The way things work now:
- When users are creating a market, they must choose a quantity of Manifold dollars to put up to initialize their market.
- This amount is a true subsidy, not a bet.
- The subsidy is used to seed the liquidity pool used by our AMM.
- If you choose a subsidy of M$ 100, we seed the liquidity pool with 100 YES shares and 100 NO shares for traders to trade against.
- The greater the subsidy, the more liquidity there is in the pool, the less the price moves when you place a bet.
- Unlike our earlier DPM system (Dynamic Parimutuel), the subsidy does not correspond to a “bet” made by the market creator at the initial probability.

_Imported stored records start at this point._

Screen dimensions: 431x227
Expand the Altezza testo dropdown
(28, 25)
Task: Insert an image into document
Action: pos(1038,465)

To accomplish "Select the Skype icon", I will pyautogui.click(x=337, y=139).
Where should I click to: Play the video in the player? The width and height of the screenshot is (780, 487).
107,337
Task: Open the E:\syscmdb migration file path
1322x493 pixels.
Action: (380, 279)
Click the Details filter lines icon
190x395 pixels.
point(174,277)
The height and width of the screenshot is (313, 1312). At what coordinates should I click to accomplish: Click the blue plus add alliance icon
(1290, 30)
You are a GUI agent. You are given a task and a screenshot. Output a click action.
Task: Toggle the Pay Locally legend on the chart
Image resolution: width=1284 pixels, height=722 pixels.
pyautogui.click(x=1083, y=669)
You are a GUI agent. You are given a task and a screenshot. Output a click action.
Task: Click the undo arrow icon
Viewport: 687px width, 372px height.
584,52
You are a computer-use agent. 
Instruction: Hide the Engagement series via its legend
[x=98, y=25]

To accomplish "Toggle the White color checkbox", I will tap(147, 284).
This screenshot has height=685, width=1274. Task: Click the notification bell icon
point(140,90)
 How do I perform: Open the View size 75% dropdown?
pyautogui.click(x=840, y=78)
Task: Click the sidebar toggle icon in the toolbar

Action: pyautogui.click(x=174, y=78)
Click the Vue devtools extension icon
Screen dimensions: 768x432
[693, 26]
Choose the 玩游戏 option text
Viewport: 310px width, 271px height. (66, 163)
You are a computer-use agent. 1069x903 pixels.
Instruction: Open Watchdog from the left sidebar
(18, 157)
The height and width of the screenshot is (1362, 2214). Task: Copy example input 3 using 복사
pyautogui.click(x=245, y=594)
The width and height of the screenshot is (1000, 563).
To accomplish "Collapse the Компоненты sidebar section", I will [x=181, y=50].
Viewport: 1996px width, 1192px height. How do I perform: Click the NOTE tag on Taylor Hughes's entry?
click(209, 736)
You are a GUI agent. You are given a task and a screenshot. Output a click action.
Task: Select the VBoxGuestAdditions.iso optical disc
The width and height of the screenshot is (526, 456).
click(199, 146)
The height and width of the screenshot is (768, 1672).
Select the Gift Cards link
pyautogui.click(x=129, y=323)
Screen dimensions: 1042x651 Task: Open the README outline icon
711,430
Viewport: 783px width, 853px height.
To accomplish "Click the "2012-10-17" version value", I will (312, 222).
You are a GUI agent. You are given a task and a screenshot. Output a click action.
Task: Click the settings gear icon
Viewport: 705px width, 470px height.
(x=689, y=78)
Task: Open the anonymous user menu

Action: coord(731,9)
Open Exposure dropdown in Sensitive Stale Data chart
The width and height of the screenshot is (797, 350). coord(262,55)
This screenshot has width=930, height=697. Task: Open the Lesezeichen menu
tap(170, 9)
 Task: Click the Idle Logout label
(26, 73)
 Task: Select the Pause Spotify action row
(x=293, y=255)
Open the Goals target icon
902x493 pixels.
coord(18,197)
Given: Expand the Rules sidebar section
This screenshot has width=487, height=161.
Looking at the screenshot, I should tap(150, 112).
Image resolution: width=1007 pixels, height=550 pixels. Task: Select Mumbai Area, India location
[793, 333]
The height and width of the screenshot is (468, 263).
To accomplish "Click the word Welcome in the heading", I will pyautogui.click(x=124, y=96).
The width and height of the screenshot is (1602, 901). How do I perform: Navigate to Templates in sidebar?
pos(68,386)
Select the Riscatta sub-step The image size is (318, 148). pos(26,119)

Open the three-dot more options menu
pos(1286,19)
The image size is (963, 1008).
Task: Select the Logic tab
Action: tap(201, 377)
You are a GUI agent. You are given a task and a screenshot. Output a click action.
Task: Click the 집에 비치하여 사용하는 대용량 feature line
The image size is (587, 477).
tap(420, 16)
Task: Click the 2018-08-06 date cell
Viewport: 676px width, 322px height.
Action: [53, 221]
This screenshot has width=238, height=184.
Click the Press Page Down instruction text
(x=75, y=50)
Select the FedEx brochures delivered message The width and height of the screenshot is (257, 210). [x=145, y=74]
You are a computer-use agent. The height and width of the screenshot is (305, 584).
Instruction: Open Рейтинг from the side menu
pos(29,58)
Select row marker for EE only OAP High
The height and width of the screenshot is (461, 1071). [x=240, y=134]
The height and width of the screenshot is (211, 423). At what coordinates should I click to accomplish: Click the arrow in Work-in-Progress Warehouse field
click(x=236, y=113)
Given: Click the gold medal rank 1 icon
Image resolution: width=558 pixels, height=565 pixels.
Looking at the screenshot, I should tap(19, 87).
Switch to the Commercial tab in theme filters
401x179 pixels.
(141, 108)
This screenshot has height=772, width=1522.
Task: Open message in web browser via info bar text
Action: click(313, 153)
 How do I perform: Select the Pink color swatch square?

- Liquidity fees from trading are added to the liquidity pool.
- A platform fee is levied on each trade and then burned (to reduce monetary inflation).
- The market creator earns a commission on each trade (which they receive after resolution).
- Once the market is resolved, if there’s anything left in the liquidity pool, it is returned to the market creator.
- If the probability converges to 0 or 1 before resolution, there won’t be anything left in the liquidity pool.
- In practice, the probability never completely converges, and there’s usually a small number of shares left in the pool.
Proposed change:
- Instead of users choosing the amount to put up when they create a market, it’s always fixed at M$100.
- This amount is described to the user as a “market creation fee” instead of a subsidy or ante.
- Market creators do not receive the remnants of the liquidity pool after resolution.
- Anything left in the liquidity pool is burned.
- No platform fee is levied on trades.
Pros:
- Simpler for market creators to model what’s happening with their money when they create a market.
- Every market has a consistent, guaranteed base of liquidity.